Unmittelbar an die Hinterseite des Conversationshauses, welche gegen Süden liegt und mit Obstbäumen und Wein en espulier bekleidet ist, von denen der letztere zugleich zur Beschattung einer freundlichen Veranda dient, stösst das Bosquet, dessen schattige Gänge und Sitze einen sehr angenehmen Aufenthalt für die hier zwei Male täglich zahlreich zusammenströmenden Badegäste gewähren. Des Morgens um 11 Uhr lockt die treffliche Musik des aus Prager bestehenden, stark besetzten Orchesters hierher, und des Nachmittags vertheilt sich die schöne Welt hier in vielfachen Gruppen, um den Kaffee im Freien einzunehmen und bis zur Strand-Promenadeabendstunde zu verweilen.
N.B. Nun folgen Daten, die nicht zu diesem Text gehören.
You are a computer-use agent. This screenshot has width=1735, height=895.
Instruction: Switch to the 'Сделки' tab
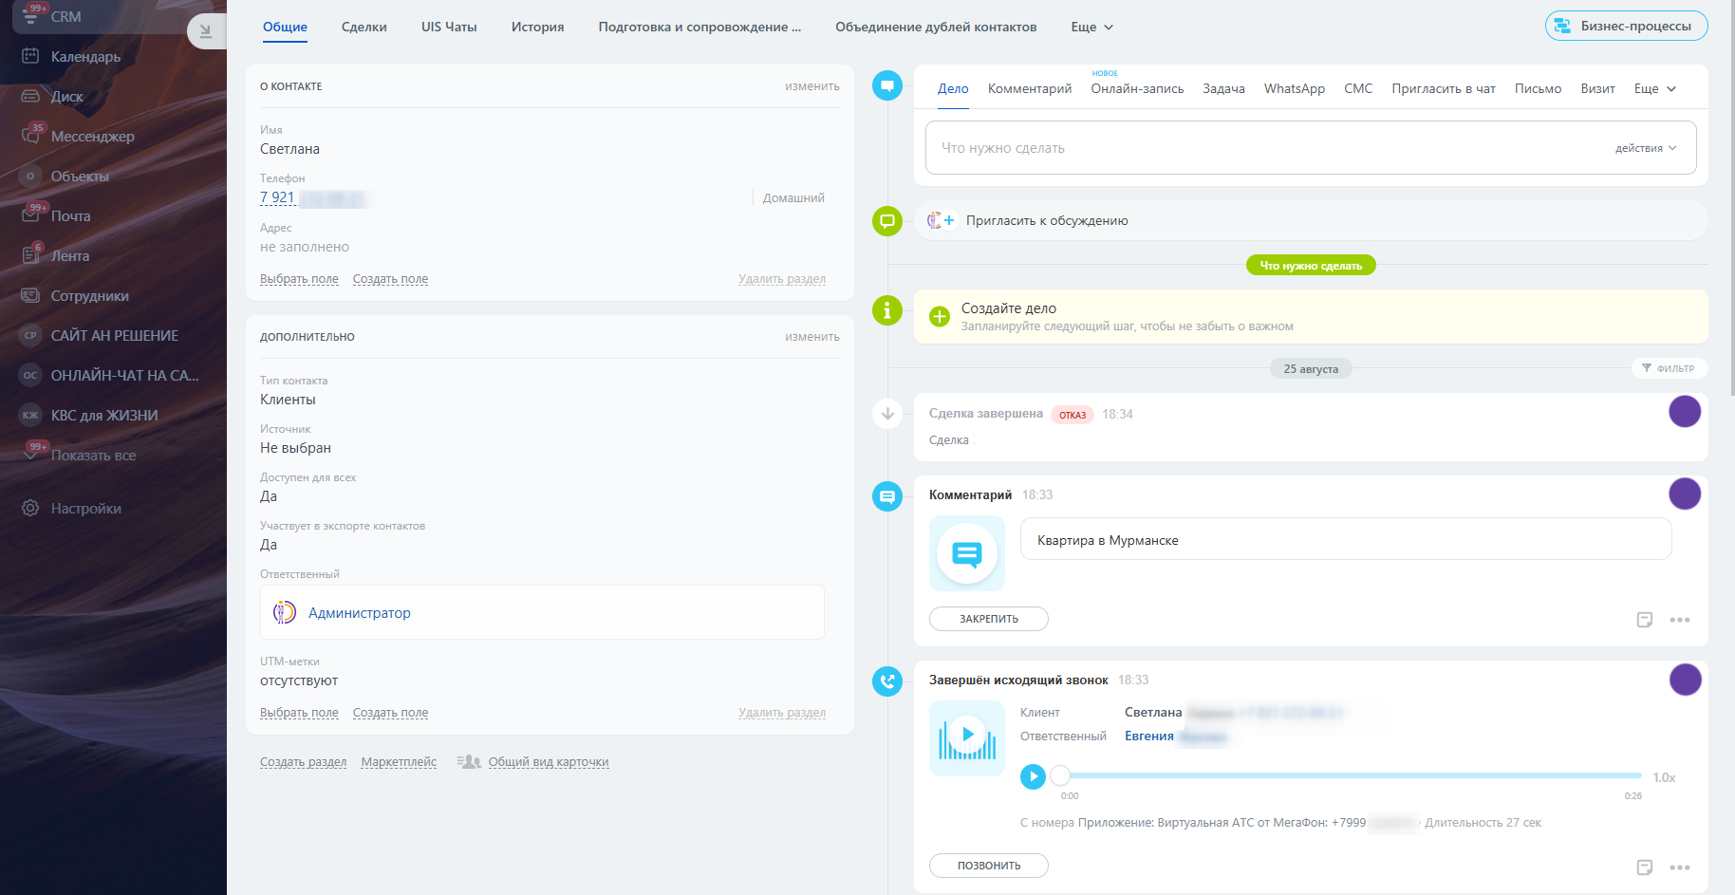[x=364, y=28]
Eine höchst interessante Erscheinung für die Badegäste bildet zuweilen das Leuchten des Meeres, von dem man eben so wenig anzugeben vermag, als woher der eigentümliche Geruch des Meeres entsteht. Von dem Aufenthalte so vieler lebender und abgestorbener organischer Wesen im Meere lässt sich vermuten, dass demselben ausser diesen noch eine Menge animalischer und vegetabilischer Stoffe mitgetheilt werden, welche die Chemie noch nicht darzustellen vermochte. –
Von den Schriften, welche über Norderney erschienen, sind hauptsächlich zu empfehlen: Dr. Karl Mühry, über das Seebaden und das Norderneyer Seebad, welche auch bei der Ausarbeitung dieses Aufsatzes benutzt ist, und »die Seebade-Anstalten auf der Insel Norderney.« Von Dr. J. L. Bluhm, königlichem Hofmedicus zu Norderney. Bremen 1840, bei Wilhelm Kaiser, zweite Auflage.